Harper’s book does three things. In parts 1 and 2 he presents a theory of identification that classifies identification into four categories (something you are, something you are assigned, something you know, and something you have) and then identifies the relationships among identification, risk, and accountability. He particularly makes the point that the need for identification is intimately connected with the type of transaction being considered: the ID you need to check out a library book is much different than the ID you need to get a mortgage or access to a nuclear reactor. He also stresses the diversity of identification: we use many different forms of identification in our daily lives (library cards, credit cards, passwords, drivers licenses) and that’s a feature, not a bug.
In part 3 he digs into the details of identification cards: how they’re created, how they’re used, and how they can be misused. Finally parts 4 and 5 lays out his vision for an enlightened identification policy of the future: one that protects civil liberties by expanding the diversity of identifiers we use in our day-to-day life.

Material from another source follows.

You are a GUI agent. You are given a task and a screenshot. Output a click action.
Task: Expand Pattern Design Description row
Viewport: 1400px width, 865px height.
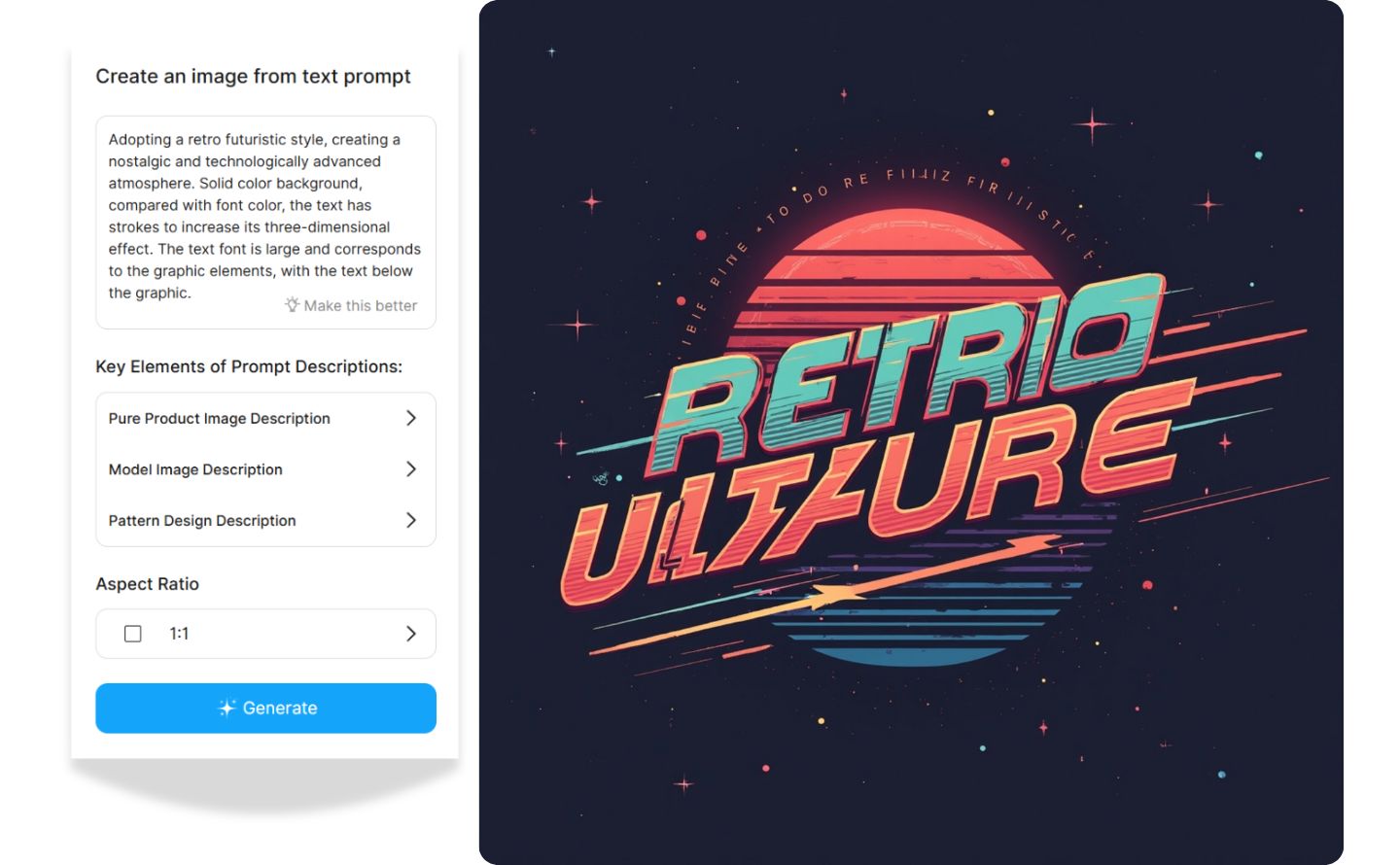click(265, 520)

The book had two points that I found particularly insightful. Harper stresses the role incentives play on the security of identification. The likelihood a particular form of ID will be hacked is directly related to the rewards for doing so. That means that the more uses we pile onto a single national ID card (which is what your driver’s license is rapidly becoming) the more resources criminals will spend to corrupt the ID-granting process. In contrast, if we have many different IDs for different purposes, the rewards for corrupting any given card will be much lower.